Till the end of time




        Recently, I have been thinking a lot about college and my friends next year. I have a little more than two weeks left in high school and then I am off on my own. And i'm not going to lie... it terrifies me. I mean, how can I not be scared when I am introduced since I was little the same routine every day? Sure, new things happen, but I still know where I am supposed to be and when I will do my homework or when I will lay down to go to sleep. But now, I'm going off to college in a HUGE school, not knowing who I will become friends with, when I will go to sleep at night, how much homework or responsibilities I will have, etc. And that frightens me a little. But at the same time, it excites me. I will be able to learn more about myself and grow in different ways that I have never grown before. It will take me outside of my comfort zone.
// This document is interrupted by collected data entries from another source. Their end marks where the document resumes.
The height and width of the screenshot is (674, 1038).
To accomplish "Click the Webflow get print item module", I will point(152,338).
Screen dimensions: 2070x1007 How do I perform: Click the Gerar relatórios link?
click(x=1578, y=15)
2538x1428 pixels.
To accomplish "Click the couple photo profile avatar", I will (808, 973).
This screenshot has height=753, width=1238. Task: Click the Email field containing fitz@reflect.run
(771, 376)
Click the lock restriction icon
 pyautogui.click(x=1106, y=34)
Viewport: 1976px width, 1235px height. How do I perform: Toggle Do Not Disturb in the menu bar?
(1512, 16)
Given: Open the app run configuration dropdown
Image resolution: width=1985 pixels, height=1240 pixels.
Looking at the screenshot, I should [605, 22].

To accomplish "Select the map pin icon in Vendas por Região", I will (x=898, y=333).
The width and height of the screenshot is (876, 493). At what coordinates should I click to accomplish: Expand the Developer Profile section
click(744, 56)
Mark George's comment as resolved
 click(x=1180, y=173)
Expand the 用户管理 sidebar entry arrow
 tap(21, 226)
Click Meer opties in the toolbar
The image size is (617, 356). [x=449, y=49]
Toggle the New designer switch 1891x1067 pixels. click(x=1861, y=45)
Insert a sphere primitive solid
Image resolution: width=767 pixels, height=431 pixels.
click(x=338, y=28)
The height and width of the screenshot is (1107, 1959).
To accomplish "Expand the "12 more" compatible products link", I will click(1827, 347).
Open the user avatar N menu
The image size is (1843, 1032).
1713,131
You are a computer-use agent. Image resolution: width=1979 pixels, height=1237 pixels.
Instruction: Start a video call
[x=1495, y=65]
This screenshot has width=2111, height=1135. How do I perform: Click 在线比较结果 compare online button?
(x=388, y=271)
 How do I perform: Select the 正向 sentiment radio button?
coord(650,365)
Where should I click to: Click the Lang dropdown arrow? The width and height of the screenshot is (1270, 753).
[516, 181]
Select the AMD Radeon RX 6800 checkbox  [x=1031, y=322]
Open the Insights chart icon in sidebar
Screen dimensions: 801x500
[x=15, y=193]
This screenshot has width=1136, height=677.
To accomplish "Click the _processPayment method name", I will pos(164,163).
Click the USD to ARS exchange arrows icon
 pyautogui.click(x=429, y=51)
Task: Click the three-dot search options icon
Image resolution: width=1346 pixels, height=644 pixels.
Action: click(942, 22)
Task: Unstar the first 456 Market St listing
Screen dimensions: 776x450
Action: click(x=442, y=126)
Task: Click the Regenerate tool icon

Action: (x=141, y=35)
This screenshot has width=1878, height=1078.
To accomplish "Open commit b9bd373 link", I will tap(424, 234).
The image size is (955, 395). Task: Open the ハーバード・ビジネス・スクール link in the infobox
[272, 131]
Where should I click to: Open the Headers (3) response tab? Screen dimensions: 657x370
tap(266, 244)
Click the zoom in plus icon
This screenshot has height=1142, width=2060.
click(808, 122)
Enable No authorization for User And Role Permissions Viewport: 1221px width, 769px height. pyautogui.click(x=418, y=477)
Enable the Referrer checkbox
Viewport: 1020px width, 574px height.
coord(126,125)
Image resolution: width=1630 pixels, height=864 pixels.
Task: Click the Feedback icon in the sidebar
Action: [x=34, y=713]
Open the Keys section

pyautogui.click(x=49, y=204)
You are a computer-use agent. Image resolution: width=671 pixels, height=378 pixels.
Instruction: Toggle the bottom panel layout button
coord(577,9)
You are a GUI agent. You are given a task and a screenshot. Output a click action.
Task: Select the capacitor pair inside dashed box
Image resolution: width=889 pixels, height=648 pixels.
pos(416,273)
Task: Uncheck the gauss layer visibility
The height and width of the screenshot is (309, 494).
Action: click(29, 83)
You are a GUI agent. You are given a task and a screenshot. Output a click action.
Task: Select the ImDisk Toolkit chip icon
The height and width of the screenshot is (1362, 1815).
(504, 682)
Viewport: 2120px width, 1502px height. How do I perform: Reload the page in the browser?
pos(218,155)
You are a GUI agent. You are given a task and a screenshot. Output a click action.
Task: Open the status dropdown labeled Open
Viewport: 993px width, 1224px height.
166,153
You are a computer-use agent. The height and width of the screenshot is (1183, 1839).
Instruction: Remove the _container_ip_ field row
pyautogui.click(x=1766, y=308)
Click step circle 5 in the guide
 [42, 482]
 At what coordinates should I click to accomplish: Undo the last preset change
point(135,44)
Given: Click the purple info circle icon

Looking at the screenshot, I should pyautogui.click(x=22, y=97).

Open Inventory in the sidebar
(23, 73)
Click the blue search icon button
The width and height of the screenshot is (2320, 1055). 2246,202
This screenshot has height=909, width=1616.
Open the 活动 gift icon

I'm trying not to stress too much about it right now, but its just been something on my mind lately. I'm about to end a chapter in my life and open a new one. Along with this whole college thing, something that's been on my mind is friends. 
         Friends are people that get you through the day. They help you through every hurdle that you face and laugh with you when you feel on top of the world. Sure, you have those friends that you thought were somebody but they turn out to only hurt you in the end, but towards the end of high school, you learn who you your true friends are. My best friend is a junior, so I am going to have to leave her behind this coming fall when I attend Purdue. It makes me SO sad. 
         Me and this girl have been through almost everything that you could imagine together, good and bad. And although we have had some ups and downs, we know that at the end of the day, the only person that can cheer us up or really be there for you is that other person. We bicker all the time, but that's what best friends do. However, I wouldn't even call her my best friend. She is more like a sister. I call her at every hour of the day and we can spend ours talking about something so stupid and only funny to us, or we can talk each other out of bad situations. Truly, she is the only person that I can count on or to just understand. And that's also why I am honestly petrified for college. I won't be around this girl every second of every day. I can't always help her when she needs me and vice versa. Or talk about the cute college guys I am sure to see walking around campus. But even though I will not always be able to hop in the car and be at her house in 15 minutes, I will ALWAYS be there for her and let her know that she deserves every piece of happiness in this world, whether she believes it or not. I don't know what I would ever do without her. She will be my best friend until "death do us apart" as she would say. 
Love, your beebs.


"Sometimes it all gets a little too much,

But you got to realize that soon the fog will clear up,

And you don't have to be afraid because we're all the same,

And we know that sometimes it all gets a little too much."